Em uma das poucas manifestações públicas, a defesa afirmou que não havia sentença condenatória nem decisão judicial reconhecendo a prática de crime por parte do técnico, além de alegar que informações divulgadas sobre a vida pessoal do investigado seriam inverídicas.
Em nota divulgada no último domingo (25/1), o Hospital Anchieta afirmou que o técnico de enfermagem teria agido de forma intencional e criminosa nas mortes registradas na UTI.
Além de responder pelos homicídios, Marcos Vinícius também foi acusado pela colega Amanda Rodrigues de Sousa, de 28 anos — igualmente investigada — de tentar matá-la enquanto ela estava internada na UTI se recuperando de uma cirurgia. Segundo o relato, os dois mantinham uma relação extraconjugal.

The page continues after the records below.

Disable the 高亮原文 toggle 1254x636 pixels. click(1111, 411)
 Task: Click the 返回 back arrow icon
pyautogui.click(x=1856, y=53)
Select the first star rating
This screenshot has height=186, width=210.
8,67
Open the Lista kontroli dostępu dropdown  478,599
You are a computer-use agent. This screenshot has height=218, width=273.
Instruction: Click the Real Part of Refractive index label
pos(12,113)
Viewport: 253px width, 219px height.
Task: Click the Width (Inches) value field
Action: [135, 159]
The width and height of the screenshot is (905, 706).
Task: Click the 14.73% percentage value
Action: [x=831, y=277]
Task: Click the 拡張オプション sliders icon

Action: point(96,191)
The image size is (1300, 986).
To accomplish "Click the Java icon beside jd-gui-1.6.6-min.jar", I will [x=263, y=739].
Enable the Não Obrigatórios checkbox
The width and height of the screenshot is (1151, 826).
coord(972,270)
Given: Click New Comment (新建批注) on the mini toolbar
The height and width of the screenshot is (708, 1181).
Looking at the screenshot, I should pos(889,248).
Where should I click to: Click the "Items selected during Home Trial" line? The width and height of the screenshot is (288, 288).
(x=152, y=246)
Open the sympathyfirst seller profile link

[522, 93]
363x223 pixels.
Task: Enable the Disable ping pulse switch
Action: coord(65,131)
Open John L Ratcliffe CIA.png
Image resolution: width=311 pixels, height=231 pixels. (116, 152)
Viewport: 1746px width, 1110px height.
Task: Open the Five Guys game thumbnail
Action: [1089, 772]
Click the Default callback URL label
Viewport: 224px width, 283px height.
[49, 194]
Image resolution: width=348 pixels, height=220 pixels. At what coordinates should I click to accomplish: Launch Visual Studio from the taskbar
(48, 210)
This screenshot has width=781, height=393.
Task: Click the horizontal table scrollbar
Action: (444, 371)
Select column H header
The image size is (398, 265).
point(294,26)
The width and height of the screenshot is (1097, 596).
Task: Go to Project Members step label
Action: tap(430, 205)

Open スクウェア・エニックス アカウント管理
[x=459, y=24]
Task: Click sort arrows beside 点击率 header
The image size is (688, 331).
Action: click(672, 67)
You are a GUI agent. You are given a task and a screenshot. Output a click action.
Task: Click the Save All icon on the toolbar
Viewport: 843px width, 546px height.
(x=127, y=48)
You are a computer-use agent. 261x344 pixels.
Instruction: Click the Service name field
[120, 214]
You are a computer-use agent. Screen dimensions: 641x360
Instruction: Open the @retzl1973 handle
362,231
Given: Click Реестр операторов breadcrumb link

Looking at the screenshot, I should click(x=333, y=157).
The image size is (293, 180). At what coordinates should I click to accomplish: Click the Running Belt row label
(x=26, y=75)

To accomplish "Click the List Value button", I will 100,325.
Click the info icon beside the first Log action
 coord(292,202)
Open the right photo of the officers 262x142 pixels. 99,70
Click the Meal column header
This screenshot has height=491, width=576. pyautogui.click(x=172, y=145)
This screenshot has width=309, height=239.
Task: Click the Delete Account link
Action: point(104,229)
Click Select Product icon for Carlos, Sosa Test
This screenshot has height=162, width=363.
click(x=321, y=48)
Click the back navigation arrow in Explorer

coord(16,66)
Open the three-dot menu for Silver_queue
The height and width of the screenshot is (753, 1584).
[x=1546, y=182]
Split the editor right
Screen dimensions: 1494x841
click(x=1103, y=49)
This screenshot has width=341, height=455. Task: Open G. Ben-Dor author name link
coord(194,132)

Também foi presa Marcela Camilly Alves da Silva, de 22 anos. Imagens obtidas mostram os três técnicos na UTI manipulando medicamentos e realizando aplicações em pacientes. De acordo com a polícia, o grupo teria administrado doses elevadas de medicamentos que provocaram parada cardíaca nas vítimas.
Em um dos casos, conforme informou o delegado responsável pela investigação, Wislley Salomão, Marcos Vinícius teria aplicado desinfetante diretamente na veia de uma paciente, que morreu em seguida.
A Polícia Civil do Distrito Federal informou que todas as mortes ocorridas durante os plantões dos técnicos presos serão investigadas.